Je serais très flattée de rejoindre Beckett où que ce soit. Je me rappelle avoir pensé à lui quand j’écrivais Grande tiqueté, à cause de ces trois vagabonds qui se promenaient sur la lande en proférant ici et là quelques insanités ou vérités. Oui, bien sûr, mes romans ne sont pas des romans puisqu’ils ne racontent pas une histoire. Il n’y a pas d’intrigue, ni même de sujet, ni vraiment de personnages, au fond. Tous les personnages sont des fantômes, ou des masques, des poupées, des figures de théâtre, des vignettes. Sauf dans deux livres, Un Chapeau léopard et Les Débutants, où j’avais essayé de faire autre chose, de moins traiter avec les fantômes et de rejoindre un monde plus vivant. Mais j’ai abandonné ces tentatives et je n’y reviendrai pas car elles ne m’ont pas contentée.

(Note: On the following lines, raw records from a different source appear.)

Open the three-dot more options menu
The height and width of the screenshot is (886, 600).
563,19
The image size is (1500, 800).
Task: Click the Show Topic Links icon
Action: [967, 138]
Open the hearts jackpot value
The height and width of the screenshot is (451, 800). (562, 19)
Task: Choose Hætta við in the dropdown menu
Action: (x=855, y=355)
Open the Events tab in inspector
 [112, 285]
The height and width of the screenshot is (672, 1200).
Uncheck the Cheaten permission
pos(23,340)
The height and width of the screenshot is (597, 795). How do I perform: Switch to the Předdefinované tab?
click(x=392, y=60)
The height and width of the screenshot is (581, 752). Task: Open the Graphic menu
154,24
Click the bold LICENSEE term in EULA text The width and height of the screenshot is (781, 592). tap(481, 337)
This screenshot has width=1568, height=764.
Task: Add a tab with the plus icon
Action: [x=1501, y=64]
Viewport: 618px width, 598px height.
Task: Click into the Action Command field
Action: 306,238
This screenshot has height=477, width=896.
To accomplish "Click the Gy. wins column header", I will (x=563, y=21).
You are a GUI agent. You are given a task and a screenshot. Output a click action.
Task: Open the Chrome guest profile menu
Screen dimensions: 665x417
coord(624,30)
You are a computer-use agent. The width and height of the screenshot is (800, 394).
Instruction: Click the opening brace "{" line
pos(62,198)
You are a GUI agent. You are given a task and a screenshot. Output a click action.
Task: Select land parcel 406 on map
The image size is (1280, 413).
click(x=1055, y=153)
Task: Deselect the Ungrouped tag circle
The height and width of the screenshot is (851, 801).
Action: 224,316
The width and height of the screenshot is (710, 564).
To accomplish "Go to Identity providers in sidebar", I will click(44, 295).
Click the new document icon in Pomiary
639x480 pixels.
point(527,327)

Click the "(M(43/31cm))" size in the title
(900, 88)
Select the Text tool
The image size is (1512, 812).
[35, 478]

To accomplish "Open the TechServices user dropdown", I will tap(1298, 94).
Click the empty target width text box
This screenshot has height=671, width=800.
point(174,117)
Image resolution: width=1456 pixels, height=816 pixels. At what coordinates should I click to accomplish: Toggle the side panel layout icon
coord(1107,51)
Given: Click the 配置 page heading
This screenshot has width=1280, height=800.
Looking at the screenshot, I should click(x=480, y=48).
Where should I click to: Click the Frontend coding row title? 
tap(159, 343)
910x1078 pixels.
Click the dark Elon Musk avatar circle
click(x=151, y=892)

J’ai découvert, livre après livre, qu’en effet on pourrait dire que mon « sujet », c’est ce questionnement sur l’acte d’écrire et peut-être aussi sur cette « étrange manière de vivre », comme le dit Vila-Matas, qui est celle d’un écrivain.
Avez-vous déjà été tentée, à l’instar de Beckett justement ou de Pirandello (on pense ainsi à Six Personnages en quête d’auteur en lisant votre ouvrage), à l’écriture pour le théâtre ? Ou estimez-vous que votre écriture ne peut trouver sa forme la plus aboutie que dans l’exercice romanesque, du conte ou de la nouvelle, et ce, dans un format toujours court ?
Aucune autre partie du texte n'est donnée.